There are many times I have seen this happen. I think the way Q-Tip uses instrument racks filled with many Simplers, and then uses an encoder to switch between them, is creative and cool. On Move and Push, Dibiase has a method where he step-automates the start of a sample, resulting in a multiplication of the number of samples you can trigger with a single pad. I love the use of the pitch bend strip that composer Cristobal Tapia de Veer uses on the theme music for White Lotus.
For someone who’s never used Push before, what’s the one thing you’d want them to understand about how it changes the music-making process?
It shifts your focus from thinking about the machine to thinking about the music. Instead of clicking, dragging, and menu hunting, you stay in the moment, in your hands. Push invites you to improvise, to explore, to mutate ideas quickly. It makes the musical ideas more immediate — you hear the result as you press, and you stay in the loop with fewer interruptions.
It also reframes “editing” not as a separate pass but as part of creation: sliding pads, shaping with touch, turning knobs, tweaking modulation while notes play. It encourages you to make musical decisions earlier, to iterate fast, to play first, fix later.

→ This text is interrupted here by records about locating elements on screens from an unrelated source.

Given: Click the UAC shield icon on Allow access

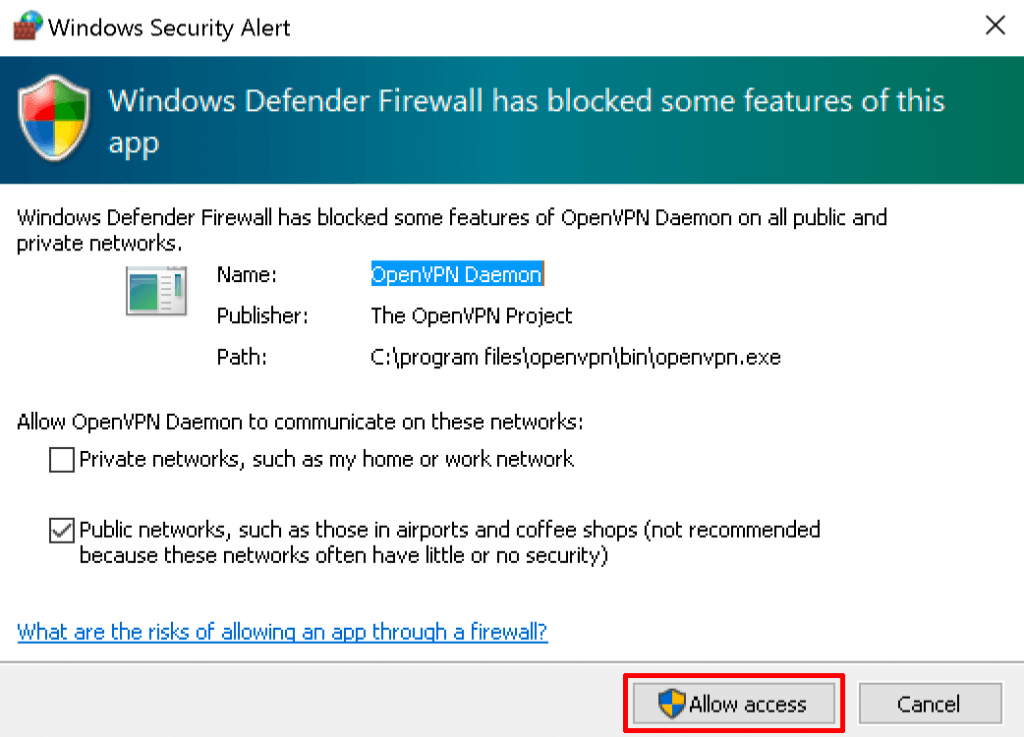Looking at the screenshot, I should click(672, 701).
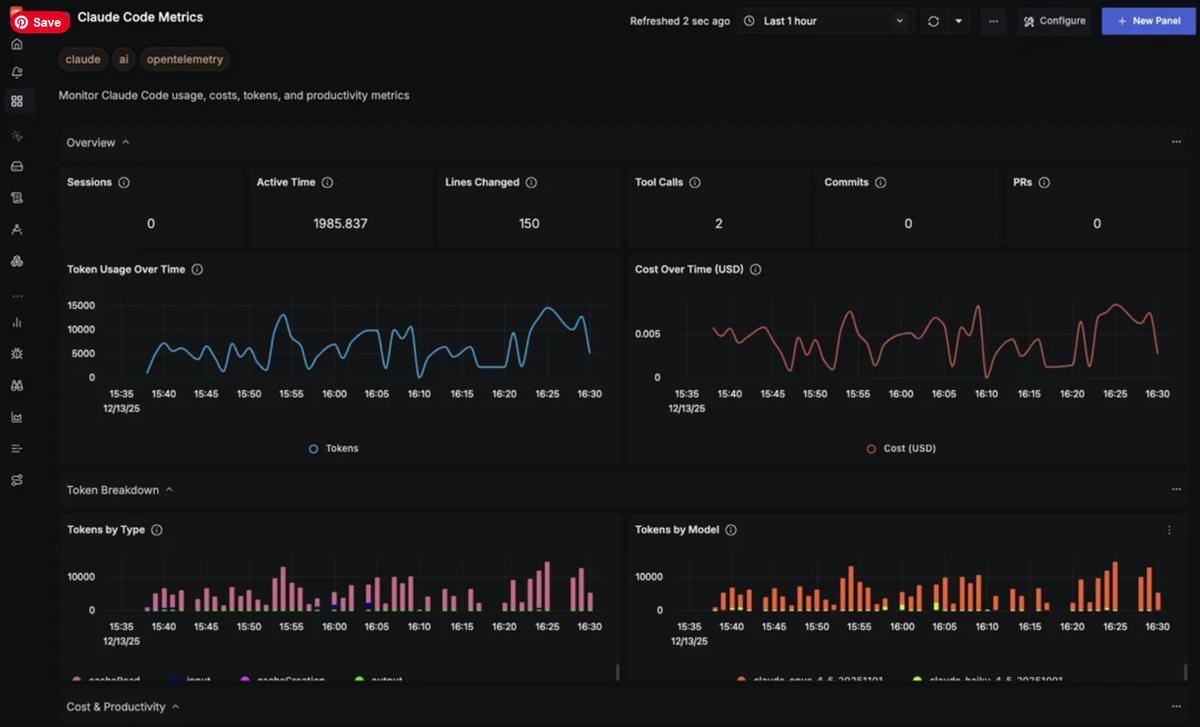Viewport: 1200px width, 727px height.
Task: Open the Last 1 hour time range dropdown
Action: pyautogui.click(x=825, y=21)
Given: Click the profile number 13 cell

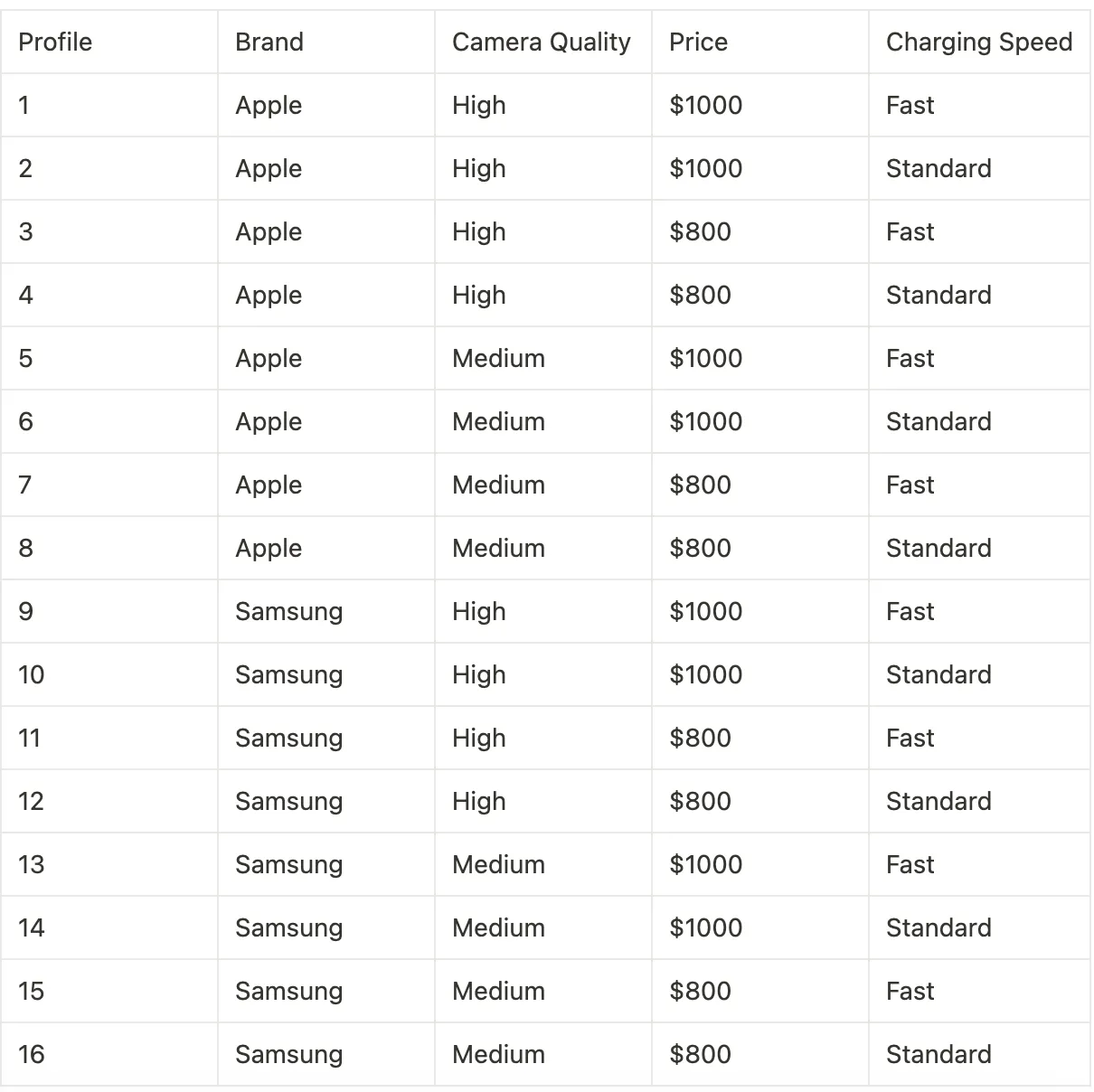Looking at the screenshot, I should point(108,864).
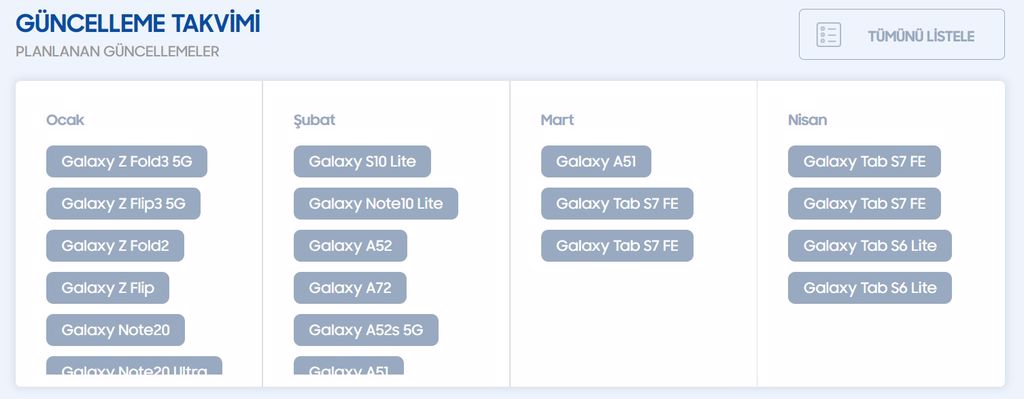Click the partially visible Galaxy Note20 Ultra chip
Image resolution: width=1024 pixels, height=399 pixels.
click(x=134, y=366)
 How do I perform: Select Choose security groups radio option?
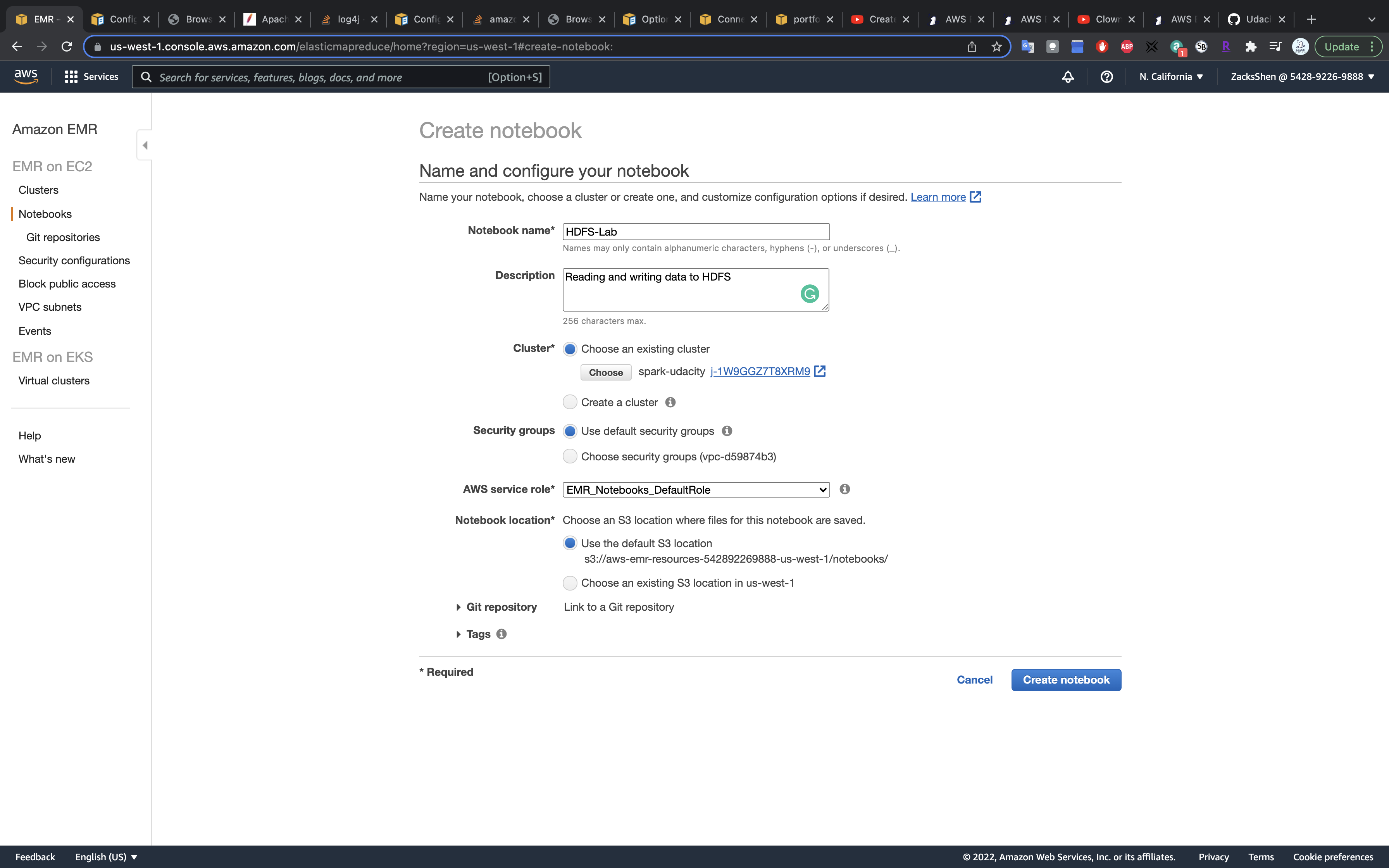coord(569,456)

With AI increasingly capable of generating music and assisting with production, where do you see the role of hardware controllers and instruments heading? Does that shift change how you think about designing tools like Push?
I see a future where AI is a collaborator, not a replacement. The more capable AI systems become, the more valuable the interface becomes: how you guide, tweak, redirect, sculpt, and express.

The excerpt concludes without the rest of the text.